On se rassure comme on peut… Il ne suffit pas de prétendre connaître la Vérité : il faut la connaître effectivement et, surtout, être capable de la justifier rationnellement. Relisez Pascal, qu’on ne peut pas soupçonner d’être irréligieux : la nature n’est qu’une première coutume, qui nous semble naturelle à force d’habitude. Vous prétendez dangereux, contre nature, destructeur, ce qui est simplement nouveau pour vous.
Oui, le relativisme est faux, et dangereux, tout comme certains aspects de la culture actuelle. Mais privilégier l’effort, le mérite, le long terme, la raison, les valeurs universelles, ce n’est certainement pas défendre un communautarisme catho de droite. Et oui! C’est vous, qui vous enfermez dans le communautarisme que vous décriez tant…
Vos « arguments » ne sont que des symptômes de craintes superstitieuses. Vous prétendez défendre des valeurs universelles quand vous vous tentez en fait d’imposer à tous vos préférences culturelles particulières. Simplement parce que vous avez peur des autres.
Ce n’est pas Jean-Paul II qui disait : ‘N’ayez pas peur » ? mdr
– « Il ne suffit pas de prétendre connaître la Vérité : il faut la connaître effectivement et, surtout, être capable de la justifier rationnellement. » D’une, personne ne peut connaitre la Vérité parfaitement : elle nous échappera toujours. On ne peut que prétendre la rechercher de toutes nos forces. De deux, nous justifions nos idées rationnellement, seulement vous refusez d’écouter nos arguments. Depuis plus de 6 mois que dure cette affaire, des centaines d’articles rationnels ont été écrits, par moi et par d’autres, pour expliquer notre position. Vous n’avez jamais voulu les lire, préférant nous traiter de cons superstitieux, ce que vous venez encore de faire.
Je suis impressionné.
Je comprends tout à fait la mise en garde à ne pas déclarer trop vite « dangereux, contre nature, destructeur, ce qui est simplement nouveau ». J’approuve tout autant ces paroles que les paroles qu’une autre avant vous avait dites « En effet, un martyr ne prouve que la force de sa conviction, pas la validité objective du contenu de cette conviction. ». J’approuve ! J’approuve ! J’ajouterai encore une mise en garde envers les biais de confirmations ! C’est très important en effet.

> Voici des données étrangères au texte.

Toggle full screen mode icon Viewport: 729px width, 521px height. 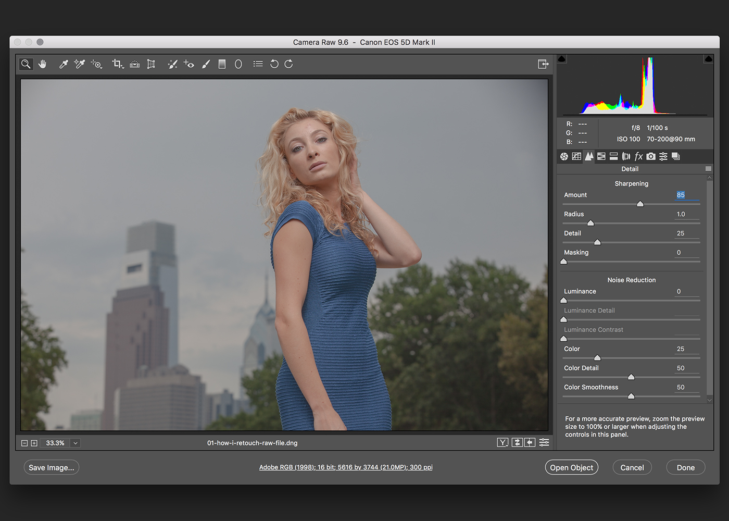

Par contre quand je lis « Relisez Pascal, qu’on ne peut pas soupçonner d’être irréligieux : la nature n’est qu’une première coutume, qui nous semble naturelle à force d’habitude. » je bondis !
La nature est naturelle, c’est une tautologie.
Si vous supposez qu’une chose n’est qu’un semblant de ce qu’elle est, vous brisez le langage, votre discours devient invérifiable et vous vous excluez de facto de la logique. Pour pousser la proposition dans l’absurde, on pourrait demander ce qu’il se passe si le semblant n’est qu’un semblant de semblant ou si l’absence est une absence d’absence.
Relisez justement Pascal, c’est à dire avec justesse. Je vous le cite : « Je crains que cette nature ne soit elle-même qu’une première coutume comme la coutume est une seconde nature. »
Pascal ne remet pas en cause le naturel de la nature. Il ne s’interroge pas sur l’apparence naturelle de la nature, il ne pose pas là la question idéaliste « plutôt que la percevoir naturelle parce qu’elle est nature, plutôt que la nommer naturelle parce que je la perçois nature, n’est-ce pas que je la perçois naturelle parce que je la nomme nature ? ».
Pascal ici interroge l’ordre, et non le réel.
C’est la question de la précédence de l’être (la nature) sur l’acte (la coutume), ce n’est du tout pas la remise en cause de l’être comme vous le faites. Si Pascal remettait en cause l’être, il ne pourrait plus poser la question de la précédence de l’être sur l’acte.
La question de la précédence de l’être sur l’acte est une particularité de Pascal.
La question de la précédence de l’être sur l’acte est une question fondamentale. L’acte se réalise (devient être), et l’être supporte l’acte. Il semble donc que l’être précède l’acte et que l’acte précède l’être, mais ces précédences sont de natures différentes, et ces précédences peuvent être elles-mêmes ordonnées ce qui permet la décidabilité du problème.
C’est une question fondamentale. Par exemple quand les théoriciens du genre posent la question de l’indétermination sexuelle, ils affirment en fait leur échec à déterminer la précédence de l’être ou de l’acte, et tout simplement leur échec à déterminer la décidabilité de cette précédence.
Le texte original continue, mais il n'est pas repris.